Shakespears Sister's (and/or London Records) contribution to Record Store Day 2025 was a re-release of 1992 song Black Sky on glow in the dark 12" vinyl.
Arguably the real attraction, unless you have a particular fetish for glow in the dark vinyl, was the inclusion of the contemporary Dub Extravaganza remixes by Darren Emerson and Rick Smith aka two thirds of Underworld, plus a pair of re-edits by Leo Zero.
A visualiser rather than a video has been posted for the four-minute edit of the latter
The Underworld remixes of Black Sky were originally available on promo 12" single only, which frankly I couldn't get a sniff of back in 1992. Both got a commercial release, but as bonus tracks on two separate single releases.
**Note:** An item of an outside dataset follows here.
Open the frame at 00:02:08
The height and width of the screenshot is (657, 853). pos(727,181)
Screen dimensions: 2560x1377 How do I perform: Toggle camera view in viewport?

The vocal-heavy Dub Extravaganza Part 1 was renamed The Green Eyed Dub and featured on the UK CD single of Goodbye Cruel World, clocking in just shy of six minutes. All ten and a half minutes of Dub Extravaganza Part 2 was one of three remixes bolstering the CD package of follow up single Hello (Turn Your Radio On).
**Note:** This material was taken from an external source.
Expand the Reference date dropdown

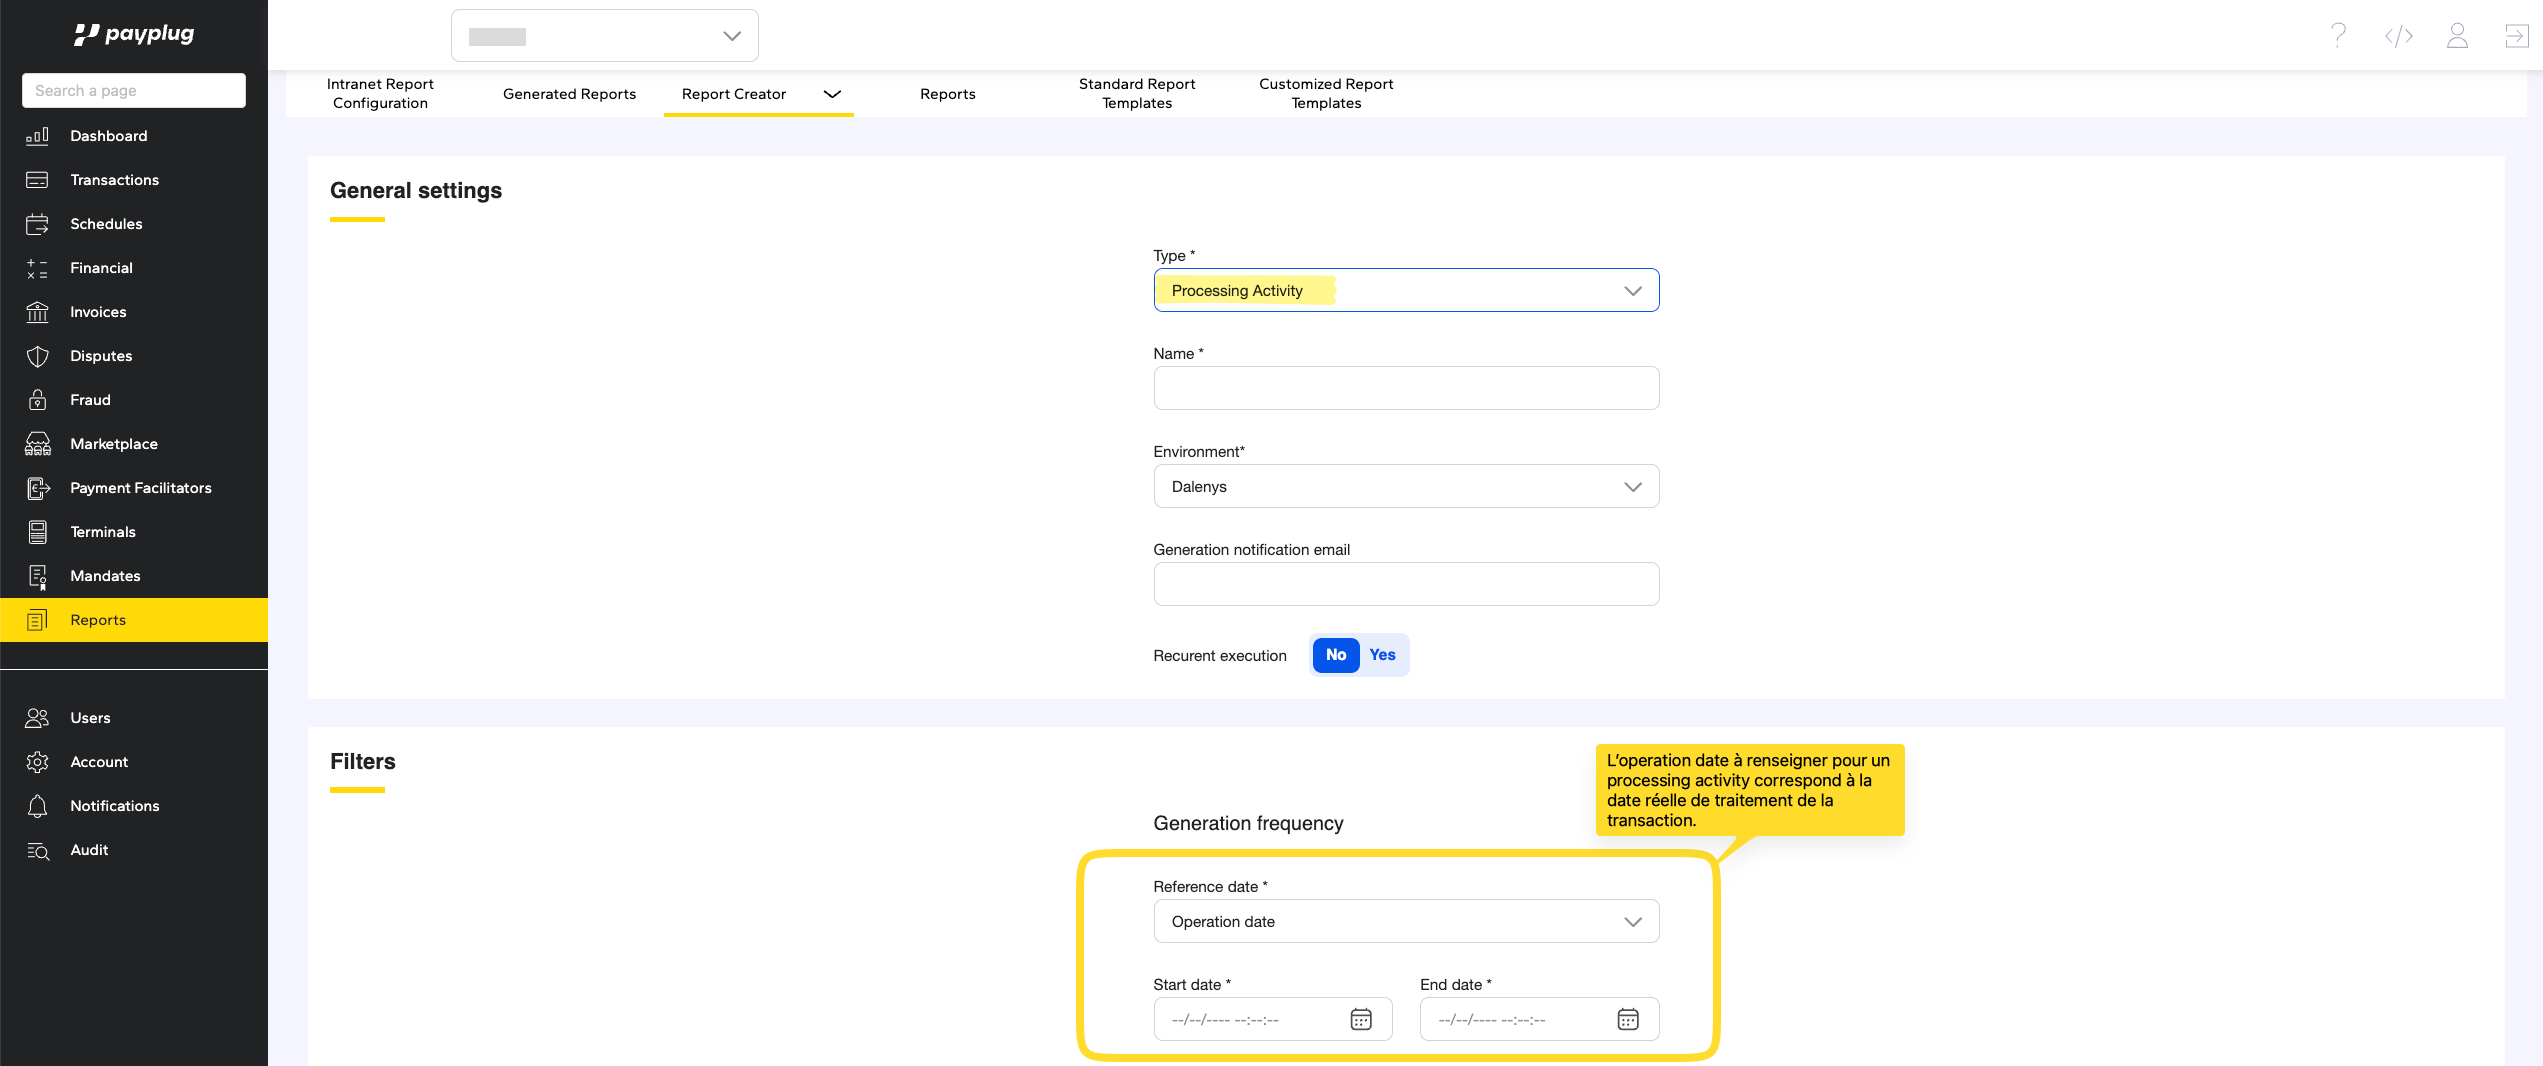coord(1405,922)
Both are deserving of the label 'epic' and Leo Zero also does a fine job with the updated re-edits.
In 2022, to mark the 30th anniversary of second album Hormonally Yours, Shakespears Sister released remastered and expanded digital versions of Stay, I Don't Care, Goodbye Cruel World, Hello (Turn Your Radio On) and Black Sky.
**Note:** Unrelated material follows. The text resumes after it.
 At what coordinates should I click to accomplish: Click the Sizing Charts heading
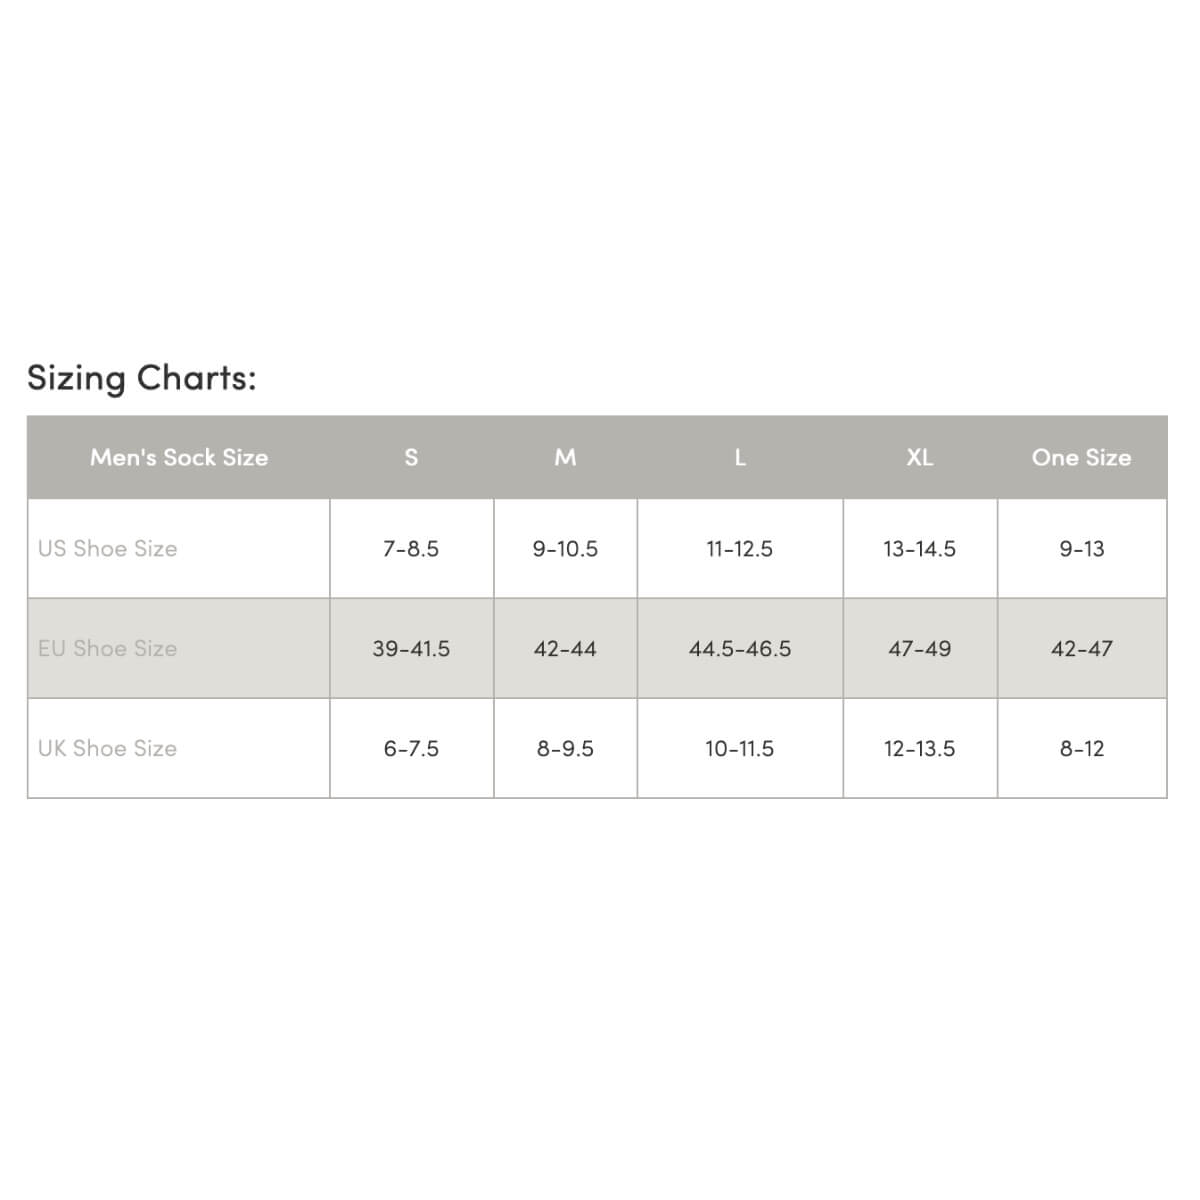(x=141, y=378)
Black Sky offers up 10 versions for a cent under 5 Euro, including both of the Underworld remixes, five further remixes, dubs and edits by Marcella Levy and Siobhan Fahey with Alan Moulder, as well as the original album version.
There's also a live version, recorded at The Town & Country Club in London, 24th March 1992, featured on the mammoth vinyl, CD and DVD box set Our History and released on my 50th birthday in 2020. I didn't ask for it and I didn't get it and at £200+ for a pre-loved copy on Discogs, it's unlikely I ever will.
The version heading up this post is from Shakespears Sister's concert at Brighton Dome on 20th November 2019 and ample evidence of what a formidable pairing Marcy and Siobahn are, then and now.